**Exercise**
A word-for-word restatement of the listing is the only acceptable answer.

**Provided records**
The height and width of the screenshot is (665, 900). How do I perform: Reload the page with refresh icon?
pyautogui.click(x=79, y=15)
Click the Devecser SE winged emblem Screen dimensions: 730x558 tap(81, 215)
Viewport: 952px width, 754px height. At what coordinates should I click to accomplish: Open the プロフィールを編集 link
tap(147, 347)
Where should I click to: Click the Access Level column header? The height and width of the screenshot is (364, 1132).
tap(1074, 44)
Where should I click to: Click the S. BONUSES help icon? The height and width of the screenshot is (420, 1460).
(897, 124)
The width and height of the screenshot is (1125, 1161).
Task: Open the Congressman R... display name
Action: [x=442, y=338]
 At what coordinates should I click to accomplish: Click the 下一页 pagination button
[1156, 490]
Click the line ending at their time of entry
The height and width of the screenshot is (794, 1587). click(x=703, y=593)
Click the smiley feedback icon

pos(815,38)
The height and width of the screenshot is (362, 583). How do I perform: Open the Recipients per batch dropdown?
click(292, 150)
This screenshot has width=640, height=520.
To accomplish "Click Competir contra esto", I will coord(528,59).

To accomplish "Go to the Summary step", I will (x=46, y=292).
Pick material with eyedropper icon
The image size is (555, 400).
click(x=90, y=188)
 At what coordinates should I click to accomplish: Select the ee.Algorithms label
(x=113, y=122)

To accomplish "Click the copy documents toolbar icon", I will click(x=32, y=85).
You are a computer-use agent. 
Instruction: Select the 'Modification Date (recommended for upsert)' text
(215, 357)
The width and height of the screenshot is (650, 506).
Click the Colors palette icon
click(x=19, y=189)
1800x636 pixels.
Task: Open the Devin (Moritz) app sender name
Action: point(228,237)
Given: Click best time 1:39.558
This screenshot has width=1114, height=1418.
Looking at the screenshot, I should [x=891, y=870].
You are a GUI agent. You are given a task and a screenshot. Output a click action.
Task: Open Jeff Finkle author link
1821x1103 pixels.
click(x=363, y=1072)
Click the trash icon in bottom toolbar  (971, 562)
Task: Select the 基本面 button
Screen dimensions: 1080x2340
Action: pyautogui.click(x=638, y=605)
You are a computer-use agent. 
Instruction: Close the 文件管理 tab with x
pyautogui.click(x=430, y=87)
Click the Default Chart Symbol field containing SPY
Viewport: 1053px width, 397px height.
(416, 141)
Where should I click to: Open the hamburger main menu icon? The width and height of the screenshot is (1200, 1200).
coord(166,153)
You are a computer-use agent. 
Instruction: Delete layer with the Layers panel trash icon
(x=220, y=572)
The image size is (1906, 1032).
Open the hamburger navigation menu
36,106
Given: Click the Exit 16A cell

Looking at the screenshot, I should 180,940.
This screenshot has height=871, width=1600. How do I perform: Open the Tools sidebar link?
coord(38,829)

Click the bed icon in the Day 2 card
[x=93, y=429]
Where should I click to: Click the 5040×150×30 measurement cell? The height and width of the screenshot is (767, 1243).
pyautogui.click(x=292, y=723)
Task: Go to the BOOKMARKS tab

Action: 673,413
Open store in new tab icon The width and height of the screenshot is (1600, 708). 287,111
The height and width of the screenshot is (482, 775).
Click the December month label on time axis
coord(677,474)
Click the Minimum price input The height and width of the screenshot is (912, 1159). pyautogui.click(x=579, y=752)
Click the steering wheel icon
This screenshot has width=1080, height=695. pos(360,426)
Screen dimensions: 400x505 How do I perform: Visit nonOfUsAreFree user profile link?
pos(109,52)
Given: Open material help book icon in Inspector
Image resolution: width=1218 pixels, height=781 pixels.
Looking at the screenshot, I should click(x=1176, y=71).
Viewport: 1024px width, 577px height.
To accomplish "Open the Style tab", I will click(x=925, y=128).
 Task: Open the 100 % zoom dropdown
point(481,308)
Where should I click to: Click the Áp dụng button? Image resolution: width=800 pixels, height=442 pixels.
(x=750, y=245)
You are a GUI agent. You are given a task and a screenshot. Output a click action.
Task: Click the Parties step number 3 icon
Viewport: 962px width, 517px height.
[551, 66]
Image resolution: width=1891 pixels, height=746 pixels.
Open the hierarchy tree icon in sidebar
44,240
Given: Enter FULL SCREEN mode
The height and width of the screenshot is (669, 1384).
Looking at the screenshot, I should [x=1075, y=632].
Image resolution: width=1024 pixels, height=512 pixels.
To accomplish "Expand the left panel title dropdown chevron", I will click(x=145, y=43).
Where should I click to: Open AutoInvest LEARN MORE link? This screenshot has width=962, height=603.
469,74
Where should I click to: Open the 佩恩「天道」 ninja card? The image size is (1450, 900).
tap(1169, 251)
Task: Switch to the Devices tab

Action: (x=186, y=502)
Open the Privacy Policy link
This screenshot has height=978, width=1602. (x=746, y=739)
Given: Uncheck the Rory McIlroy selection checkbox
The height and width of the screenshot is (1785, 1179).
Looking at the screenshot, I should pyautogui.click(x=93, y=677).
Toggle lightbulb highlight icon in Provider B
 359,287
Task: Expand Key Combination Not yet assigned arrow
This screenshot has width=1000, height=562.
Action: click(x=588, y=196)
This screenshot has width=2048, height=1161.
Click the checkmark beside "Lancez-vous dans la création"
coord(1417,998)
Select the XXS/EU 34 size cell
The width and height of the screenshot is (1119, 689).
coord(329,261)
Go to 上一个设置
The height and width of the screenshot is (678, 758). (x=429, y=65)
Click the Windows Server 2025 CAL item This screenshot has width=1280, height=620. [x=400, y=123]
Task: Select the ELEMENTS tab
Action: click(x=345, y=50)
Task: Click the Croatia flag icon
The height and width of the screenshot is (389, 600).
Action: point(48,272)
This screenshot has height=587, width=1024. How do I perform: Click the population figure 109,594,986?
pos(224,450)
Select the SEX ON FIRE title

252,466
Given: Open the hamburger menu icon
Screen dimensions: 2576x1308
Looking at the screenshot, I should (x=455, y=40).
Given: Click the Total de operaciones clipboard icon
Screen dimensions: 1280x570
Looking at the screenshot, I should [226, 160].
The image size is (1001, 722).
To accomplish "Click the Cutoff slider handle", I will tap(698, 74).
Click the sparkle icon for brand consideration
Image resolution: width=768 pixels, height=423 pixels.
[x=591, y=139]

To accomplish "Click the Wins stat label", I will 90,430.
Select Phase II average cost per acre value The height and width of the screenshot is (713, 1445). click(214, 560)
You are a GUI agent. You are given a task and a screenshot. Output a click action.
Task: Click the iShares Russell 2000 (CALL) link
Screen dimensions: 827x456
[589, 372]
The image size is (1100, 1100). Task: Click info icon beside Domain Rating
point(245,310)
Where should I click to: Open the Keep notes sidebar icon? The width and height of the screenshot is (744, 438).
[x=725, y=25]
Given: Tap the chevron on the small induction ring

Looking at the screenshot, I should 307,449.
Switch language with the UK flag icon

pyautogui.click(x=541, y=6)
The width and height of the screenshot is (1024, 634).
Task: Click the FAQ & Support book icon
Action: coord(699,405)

**Exercise result**
The height and width of the screenshot is (665, 900). How do I perform: Reload the page with refresh icon?
pyautogui.click(x=79, y=15)
Click the Devecser SE winged emblem Screen dimensions: 730x558 tap(81, 215)
Viewport: 952px width, 754px height. At what coordinates should I click to accomplish: Open the プロフィールを編集 link
tap(147, 347)
Where should I click to: Click the Access Level column header? The height and width of the screenshot is (364, 1132).
tap(1074, 44)
Where should I click to: Click the S. BONUSES help icon? The height and width of the screenshot is (420, 1460).
(897, 124)
The width and height of the screenshot is (1125, 1161).
Task: Open the Congressman R... display name
Action: [x=442, y=338]
 At what coordinates should I click to accomplish: Click the 下一页 pagination button
[1156, 490]
Click the line ending at their time of entry
The height and width of the screenshot is (794, 1587). click(x=703, y=593)
Click the smiley feedback icon

pos(815,38)
The height and width of the screenshot is (362, 583). How do I perform: Open the Recipients per batch dropdown?
click(292, 150)
This screenshot has width=640, height=520.
To accomplish "Click Competir contra esto", I will coord(528,59).

To accomplish "Go to the Summary step", I will (x=46, y=292).
Pick material with eyedropper icon
The image size is (555, 400).
click(x=90, y=188)
 At what coordinates should I click to accomplish: Select the ee.Algorithms label
(x=113, y=122)

To accomplish "Click the copy documents toolbar icon", I will click(x=32, y=85).
You are a computer-use agent. 
Instruction: Select the 'Modification Date (recommended for upsert)' text
(215, 357)
The width and height of the screenshot is (650, 506).
Click the Colors palette icon
click(x=19, y=189)
1800x636 pixels.
Task: Open the Devin (Moritz) app sender name
Action: point(228,237)
Given: Click best time 1:39.558
This screenshot has width=1114, height=1418.
Looking at the screenshot, I should [x=891, y=870].
You are a GUI agent. You are given a task and a screenshot. Output a click action.
Task: Open Jeff Finkle author link
1821x1103 pixels.
click(x=363, y=1072)
Click the trash icon in bottom toolbar  (971, 562)
Task: Select the 基本面 button
Screen dimensions: 1080x2340
Action: pyautogui.click(x=638, y=605)
You are a computer-use agent. 
Instruction: Close the 文件管理 tab with x
pyautogui.click(x=430, y=87)
Click the Default Chart Symbol field containing SPY
Viewport: 1053px width, 397px height.
(416, 141)
Where should I click to: Open the hamburger main menu icon? The width and height of the screenshot is (1200, 1200).
coord(166,153)
You are a computer-use agent. 
Instruction: Delete layer with the Layers panel trash icon
(x=220, y=572)
The image size is (1906, 1032).
Open the hamburger navigation menu
36,106
Given: Click the Exit 16A cell

Looking at the screenshot, I should 180,940.
This screenshot has height=871, width=1600. How do I perform: Open the Tools sidebar link?
coord(38,829)

Click the bed icon in the Day 2 card
[x=93, y=429]
Where should I click to: Click the 5040×150×30 measurement cell? The height and width of the screenshot is (767, 1243).
pyautogui.click(x=292, y=723)
Task: Go to the BOOKMARKS tab

Action: 673,413
Open store in new tab icon The width and height of the screenshot is (1600, 708). 287,111
The height and width of the screenshot is (482, 775).
Click the December month label on time axis
coord(677,474)
Click the Minimum price input The height and width of the screenshot is (912, 1159). pyautogui.click(x=579, y=752)
Click the steering wheel icon
This screenshot has width=1080, height=695. pos(360,426)
Screen dimensions: 400x505 How do I perform: Visit nonOfUsAreFree user profile link?
pos(109,52)
Given: Open material help book icon in Inspector
Image resolution: width=1218 pixels, height=781 pixels.
Looking at the screenshot, I should click(x=1176, y=71).
Viewport: 1024px width, 577px height.
To accomplish "Open the Style tab", I will click(x=925, y=128).
 Task: Open the 100 % zoom dropdown
point(481,308)
Where should I click to: Click the Áp dụng button? Image resolution: width=800 pixels, height=442 pixels.
(x=750, y=245)
You are a GUI agent. You are given a task and a screenshot. Output a click action.
Task: Click the Parties step number 3 icon
Viewport: 962px width, 517px height.
[551, 66]
Image resolution: width=1891 pixels, height=746 pixels.
Open the hierarchy tree icon in sidebar
44,240
Given: Enter FULL SCREEN mode
The height and width of the screenshot is (669, 1384).
Looking at the screenshot, I should [x=1075, y=632].
Image resolution: width=1024 pixels, height=512 pixels.
To accomplish "Expand the left panel title dropdown chevron", I will click(x=145, y=43).
Where should I click to: Open AutoInvest LEARN MORE link? This screenshot has width=962, height=603.
469,74
Where should I click to: Open the 佩恩「天道」 ninja card? The image size is (1450, 900).
tap(1169, 251)
Task: Switch to the Devices tab

Action: (x=186, y=502)
Open the Privacy Policy link
This screenshot has height=978, width=1602. (x=746, y=739)
Given: Uncheck the Rory McIlroy selection checkbox
The height and width of the screenshot is (1785, 1179).
Looking at the screenshot, I should pyautogui.click(x=93, y=677).
Toggle lightbulb highlight icon in Provider B
 359,287
Task: Expand Key Combination Not yet assigned arrow
This screenshot has width=1000, height=562.
Action: click(x=588, y=196)
This screenshot has width=2048, height=1161.
Click the checkmark beside "Lancez-vous dans la création"
coord(1417,998)
Select the XXS/EU 34 size cell
The width and height of the screenshot is (1119, 689).
coord(329,261)
Go to 上一个设置
The height and width of the screenshot is (678, 758). (x=429, y=65)
Click the Windows Server 2025 CAL item This screenshot has width=1280, height=620. [x=400, y=123]
Task: Select the ELEMENTS tab
Action: click(x=345, y=50)
Task: Click the Croatia flag icon
The height and width of the screenshot is (389, 600).
Action: point(48,272)
This screenshot has height=587, width=1024. How do I perform: Click the population figure 109,594,986?
pos(224,450)
Select the SEX ON FIRE title

252,466
Given: Open the hamburger menu icon
Screen dimensions: 2576x1308
Looking at the screenshot, I should (x=455, y=40).
Given: Click the Total de operaciones clipboard icon
Screen dimensions: 1280x570
Looking at the screenshot, I should [226, 160].
The image size is (1001, 722).
To accomplish "Click the Cutoff slider handle", I will tap(698, 74).
Click the sparkle icon for brand consideration
Image resolution: width=768 pixels, height=423 pixels.
[x=591, y=139]

To accomplish "Click the Wins stat label", I will 90,430.
Select Phase II average cost per acre value The height and width of the screenshot is (713, 1445). click(214, 560)
You are a GUI agent. You are given a task and a screenshot. Output a click action.
Task: Click the iShares Russell 2000 (CALL) link
Screen dimensions: 827x456
[589, 372]
The image size is (1100, 1100). Task: Click info icon beside Domain Rating
point(245,310)
Where should I click to: Open the Keep notes sidebar icon? The width and height of the screenshot is (744, 438).
[x=725, y=25]
Given: Tap the chevron on the small induction ring

Looking at the screenshot, I should 307,449.
Switch language with the UK flag icon

pyautogui.click(x=541, y=6)
The width and height of the screenshot is (1024, 634).
Task: Click the FAQ & Support book icon
Action: coord(699,405)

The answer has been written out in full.